There is real concern throughout the country about the health inequalities left by the last Government. Will the Minister confirm that funding for areas with relatively large health inequalities will not be raided, as it has been in the past under Labour?
As my right hon. Friend the Secretary of State said earlier, the Health and Social Care Bill proposes the introduction of the first ever legal duty for the Secretary of State to have regard to the reduction of health inequalities. That covers both NHS and public health functions. We are also addressing the health needs of some of the most vulnerable people through the “Inclusion Health” programme.
My right hon. Friend the Leader of the Opposition and the officers of 12 all-party groups associated with care have urged the Government to commit themselves to the urgent reform recommended by Dilnot. Will the Minister update the House on the Government’s response to the Dilnot recommendations, and tell us when the cross-party talks will begin?
I know that the hon. Lady follows these issues closely. In September we published a plan for consultation on the proposals, which includes looking beyond the Dilnot commission’s recommendations at issues of quality, regulation, and many other aspects of how we can secure a comprehensive reform of social care. Today my right hon. Friend the Secretary of State wrote to Opposition Front Benchers with the aim of resuming the discussions across parties to ensure that we get the conversation going with the new Opposition Front-Bench team as soon as possible.

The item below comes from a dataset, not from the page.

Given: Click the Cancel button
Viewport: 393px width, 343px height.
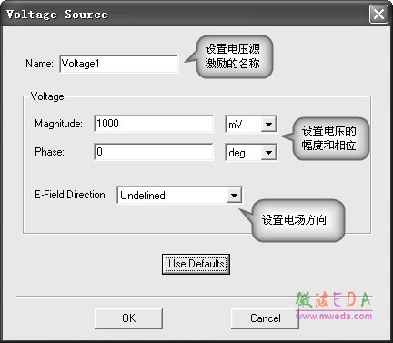Looking at the screenshot, I should tap(265, 318).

In a recent ministerial response, I was informed that public health services were a matter for the local NHS and that it would not be appropriate for Ministers to become involved or intervene. The transfer of staff from PCTs to local authorities excludes staff delivering services relating to weight management, smoking cessation, physical activity promotion, sexual health, community development and diabetes awareness-raising. How on earth can local authorities pick up the responsibilities without being given the staff who would enable them to do it?
The transition period is critical, and there is no suggestion that local authorities will not have all the tools in the box to enable them not only reduce to health inequalities, but to improve the public’s health. As we have stated many times, it is absolutely dreadful that under the last Government health inequalities increased rather than decreased.